FAQ After they are born
Naming Your Twins
Will it be Michael and Michelle? Jennifer and Janet? Moe and Joe? Or something along the lines of Adam and Eve, George and Gracie?
There is a temptation with twins to go the cutesy route when it comes to naming them, picking monikers that share the first initial, rhyme or have a natural association in order to highlight the unique nature of a twin relationship. Then there are parents who, citing concerns about instilling individuality in the kids and in how the outside world treats them, go in the exact opposite direction picking names that share nothing in common.
According to a poll of more than 1,200 sets of twins by Twinstuff.com, about a third of the parents surveyed, 193, gave their twins names that had the same first initial, while only 25 chose rhyming twin names.
The National Organization of Mothers of Twins Clubs (NOMOTC) urges parents to be mindful of the future impact of the name selection on the twins’ views of themselves. “Choose your babies’ names with care; they are theirs for life,” club organizers write on their web site. “Avoid rhyming names which may seem ‘cute’ at the time of birth, but confusing later.”
When I’ve asked moms of twins about how they went about selecting their children’s names, I got a variety of responses. One woman said she specifically decided to pick names with different initials so her twins’ paperwork at school, at the doctor’s office and elsewhere wouldn’t get confused with one another. Another extensively researched historically famous twins and selected names that emphasized the strength of the twin bond. Most simply chose two names they liked that bore no relation to one another, reasoning that even though they are twins, they’re two distinct people with distinct names.

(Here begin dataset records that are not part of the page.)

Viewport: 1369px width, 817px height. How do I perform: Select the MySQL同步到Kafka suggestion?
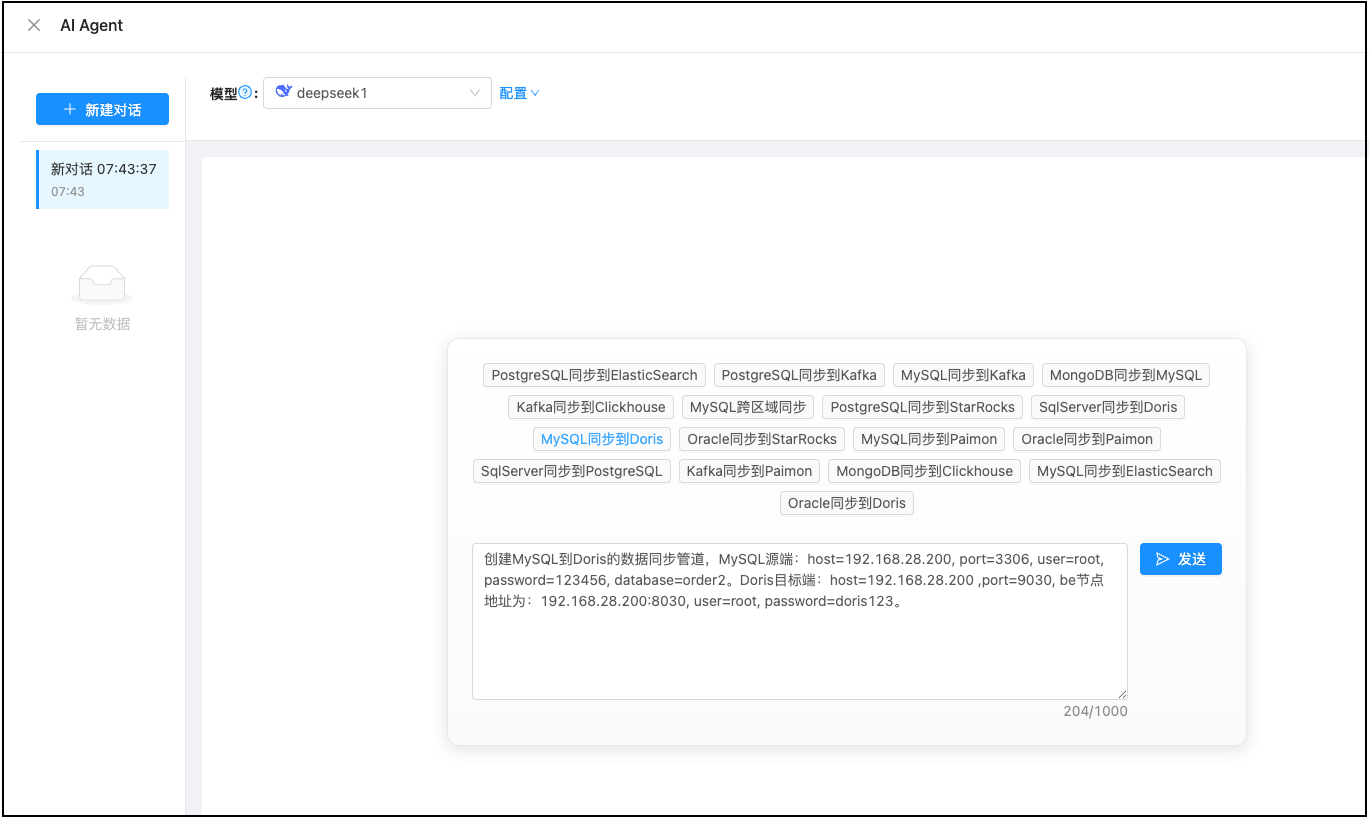(x=963, y=375)
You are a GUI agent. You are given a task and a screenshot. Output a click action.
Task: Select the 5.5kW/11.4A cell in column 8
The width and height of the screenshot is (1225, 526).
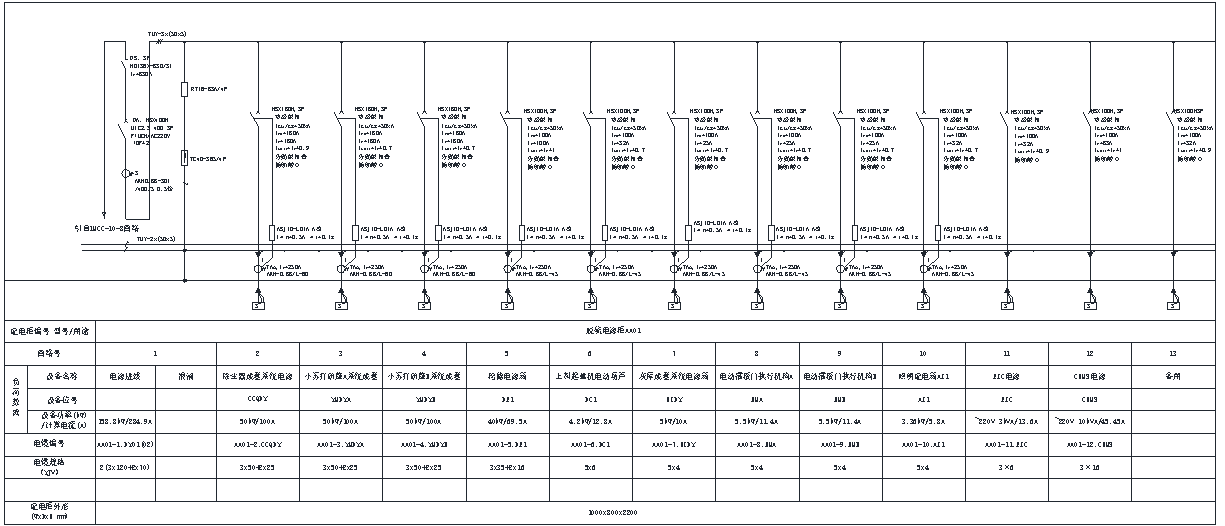757,420
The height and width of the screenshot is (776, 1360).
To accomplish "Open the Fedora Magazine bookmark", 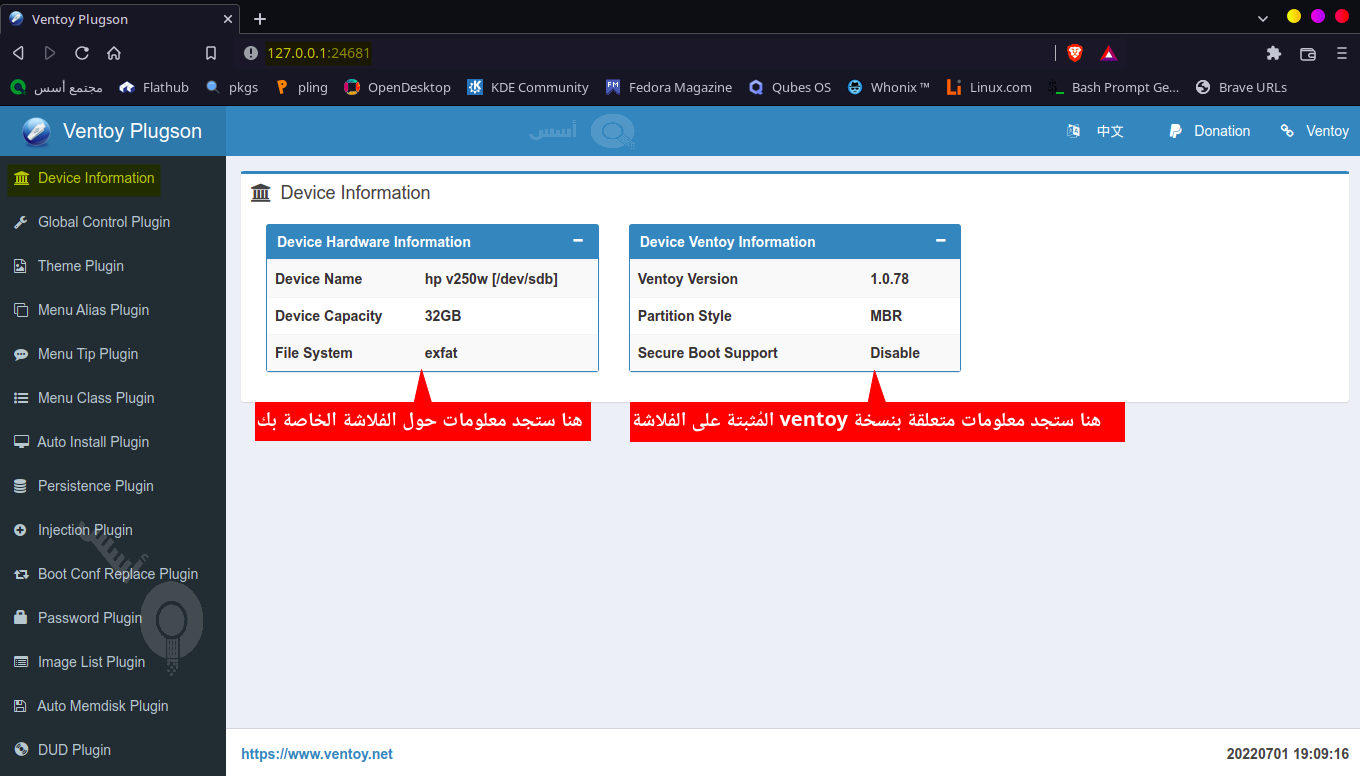I will point(669,88).
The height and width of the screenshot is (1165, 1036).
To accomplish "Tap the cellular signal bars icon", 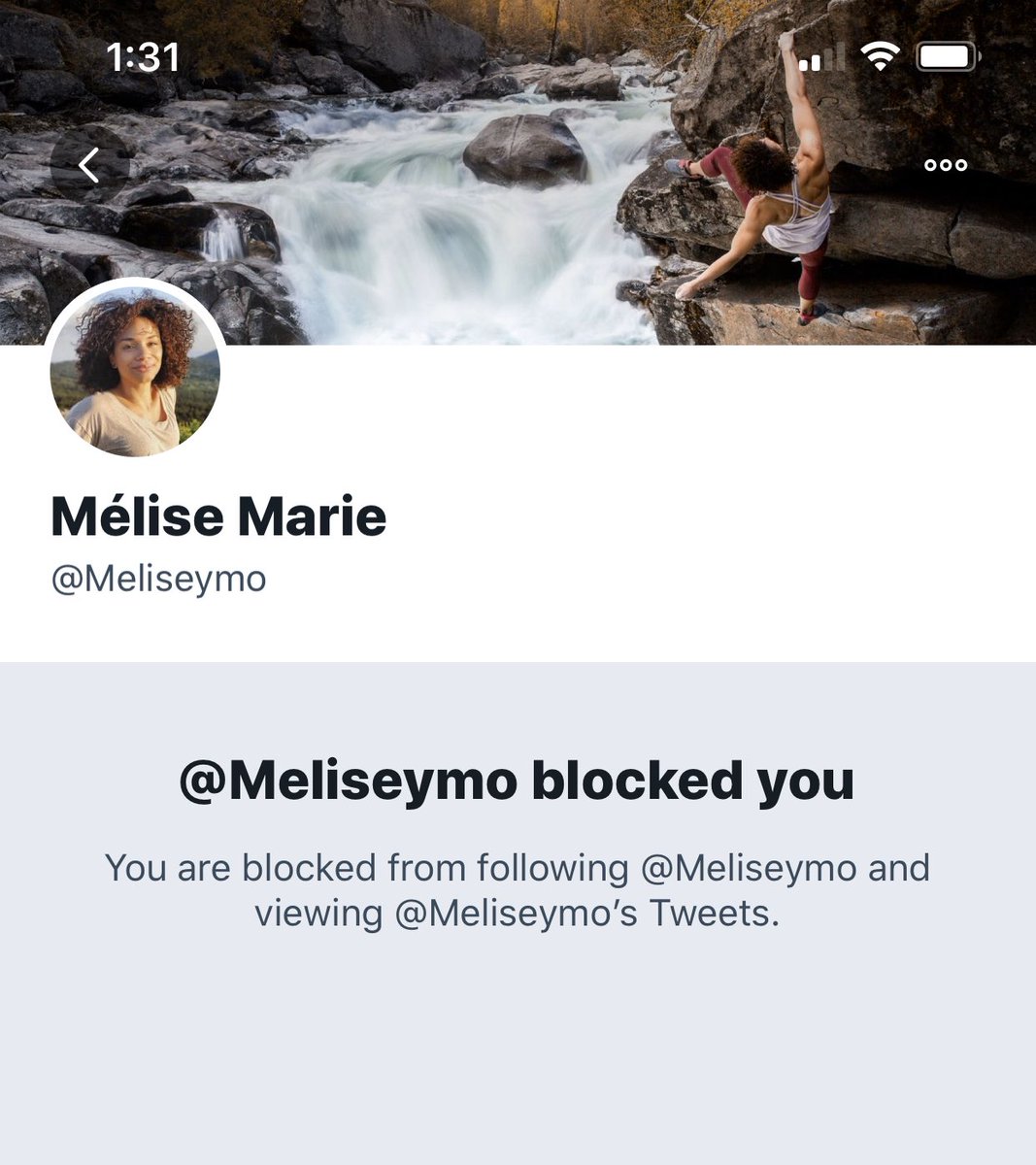I will pos(821,58).
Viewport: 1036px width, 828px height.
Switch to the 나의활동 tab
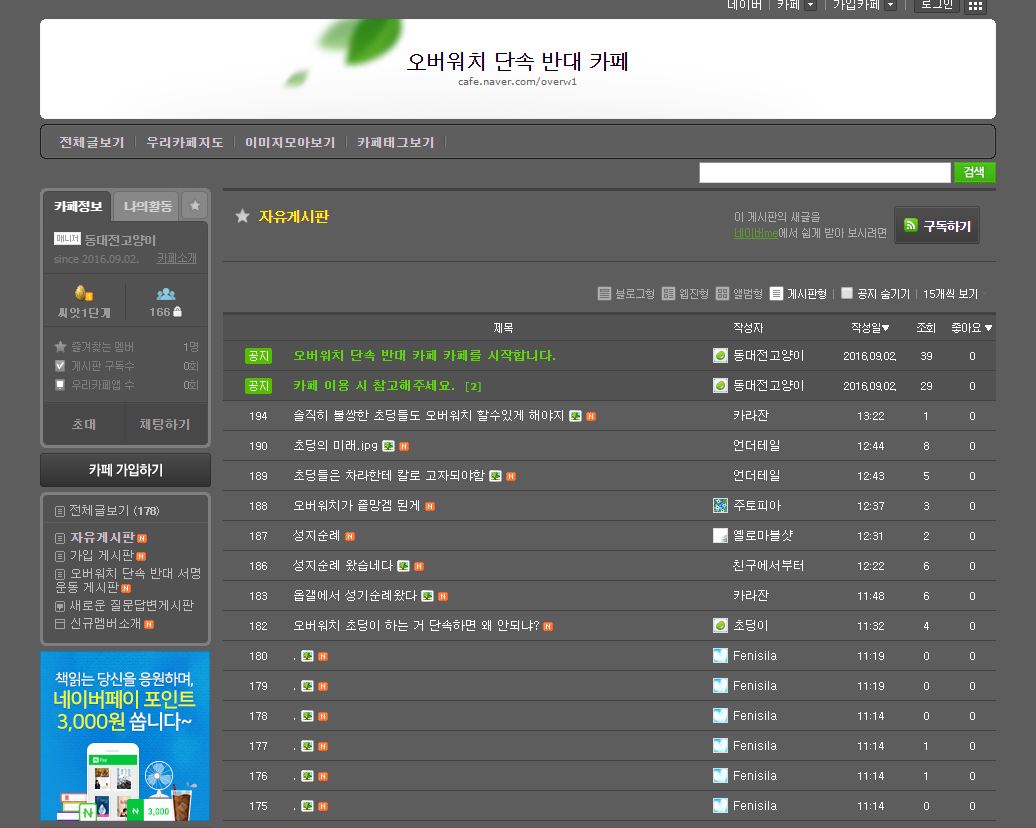point(149,207)
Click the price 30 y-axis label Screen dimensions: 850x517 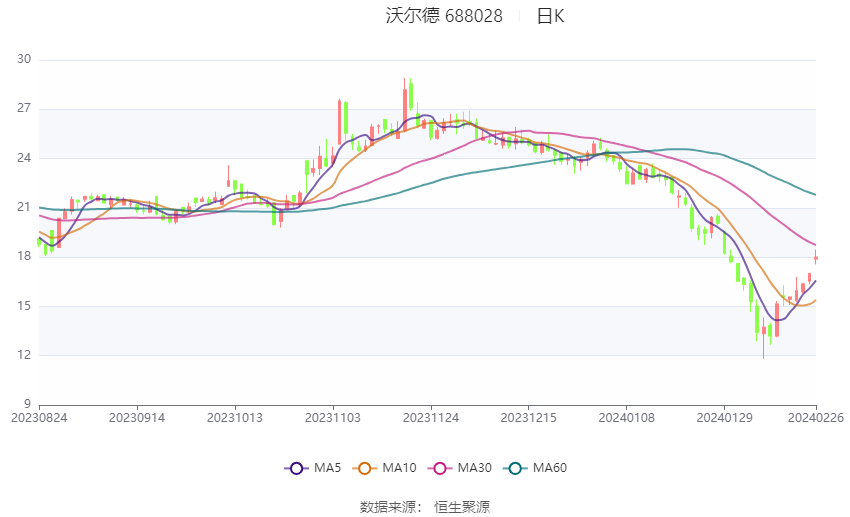tap(24, 59)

For our twins, my husband Scott and I agonized over name selection. Because we didn’t know the babies’ genders in advance, we had to pick four names to cover all possible combinations. Though at first we thought about using the letter “z” to start off the names of potential fraternal, boy/girl twins – as in Zoe and Zack – we decided against it. Too cutesy, we agreed. Instead, we picked names that had nothing to do with one another. Had we had two girls, they’re names would have been Abbey and Zoe. Two boys would be Jonah and Zack. A boy and a girl, which we had, would be Abbey and Jonah.
So before you make that final decision, just remember, a kid’s name has a big impact on a child’s life. Choose carefully.